So, 2020? I think we can all agree that so far we’ve been in for a very unusual ride!
On one hand I’m feeling so very lucky to be living where we are – a lot of the factors which made Villach a bit of an adjustment for me when we moved here are what has made it one of the best places to be right now. We are in such a bubble! With a small, spread out population the impact of the disease here in Carintha has been minimal, and after 4 weeks of lock down we are already taking steps towards normality.
It’s somehow odd now to walk through the quiet streets of Villach and see shoppers in their mandatory masks walking around, visiting the small stores, and socially distancing with the required 2m (a distance that people seem to think gets smaller day-by-day!) – to know that this street scene, this liveliness and hope, is happening in so few places worldwide. Our respective home countries of England and Italy are having a much more turbulent time – I imagine the quiet that has been forced into our lively cities of Manchester and Napoli is overwhelming to experience.

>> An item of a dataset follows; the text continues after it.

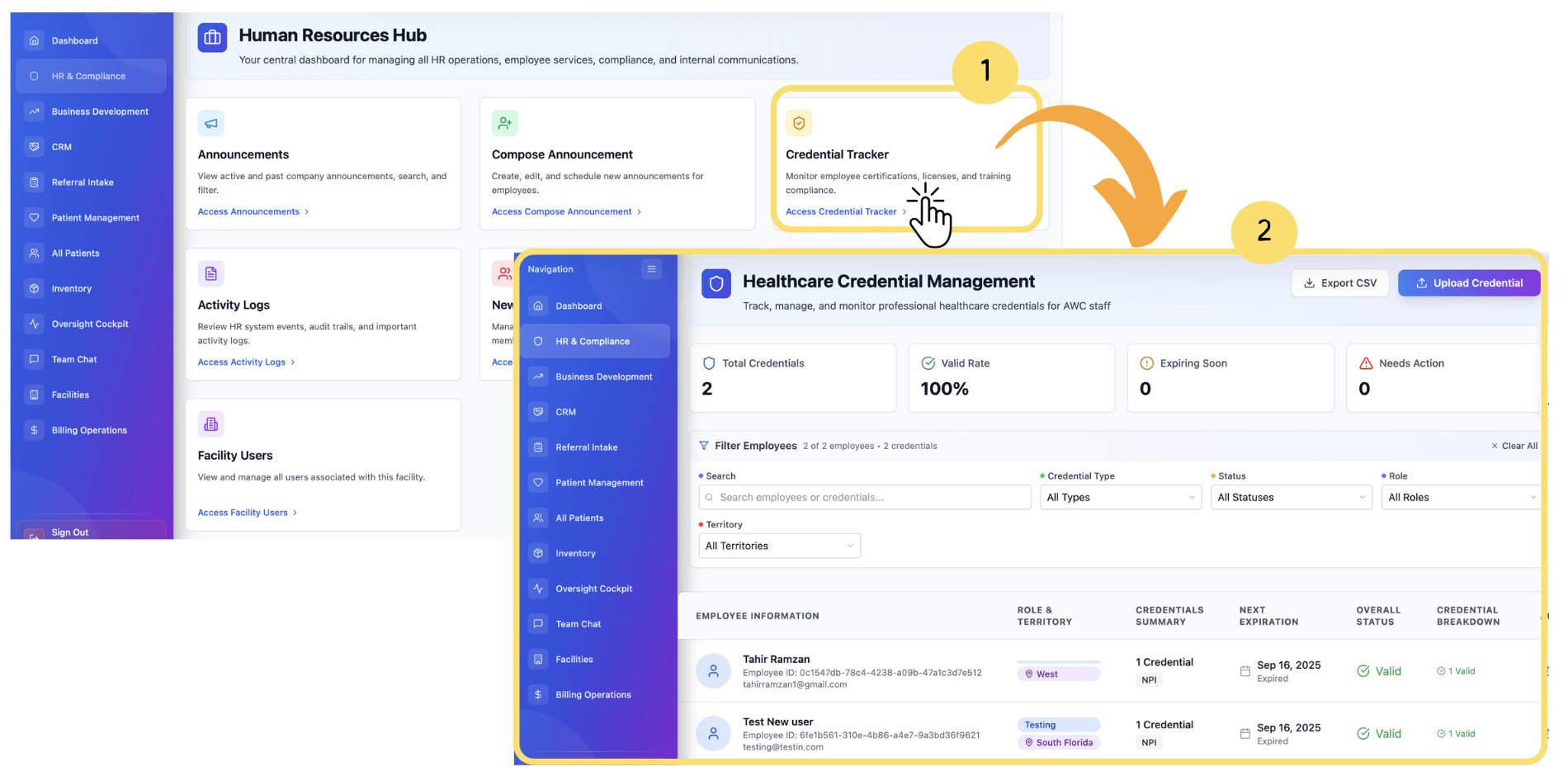The width and height of the screenshot is (1568, 781).
Task: Click the Activity Logs document icon
Action: coord(211,273)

As an expat, the lockdown has given me some odd mixed feelings. It’s so hard to be away from so many important people at such a tough time, and I almost feel guilty for not experiencing this life-changing event in what was for so long, and what will always be, my home city; guilt for not applauding the NHS with everyone else, for not having a mandated amount of time to spend outside per day, for not having to struggle to buy flour and toilet roll!
Having had a trip back planned for Eater this past week hits a little harder, but it’s somehow comforting to know everyone is in the same situation, that if we had been in the UK now we’d have still been confined to our homes, and unable to see anyone. Though that 1800km remains a much bigger gap than 2m!
The FOMO has of course been quelled entirely – no nights out or quality time with friends back home to miss out on! I’ve been spending more time socialising online than before the lockdown – things like the weekly pub quiz and video chat catch-ups really do help to give some feeling of connection and I dread to think how we would have coped with this situation without our internet-connected world.
The virus has been called the ‘great leveller’ and while I feel that’s insanely untrue with regards to class differences and privilege, as someone who is unable to easily see their friends and loved ones in normal times I do feel like I have been put on a little bit more of a level playing field socially!
It’s been sad to see the destinations at our local station drop off the departures board week by week – I always loved to see the trains heading to Zurich, Zagreb, Venice, Munich… nothing made me feel so connected and European! Now I wonder what the future holds for our borders, as an EU remainer Brexit and these times of divide and uncertainty were already a concern, now I hope even more that countries don’t seek to close off and look inwards – to protect their own and turn a blind eye to those on the other side. We are at such a junction of countries here in Villach – something I always intend to make a blog post about! There’s just something magical to me about the fluidity of the border – being able to cross into another country on a whim, to go to Italy for a pizza, where everyone is hopping between Italian and German.
Hopefully we don’t have to wait long before we can really connect once more.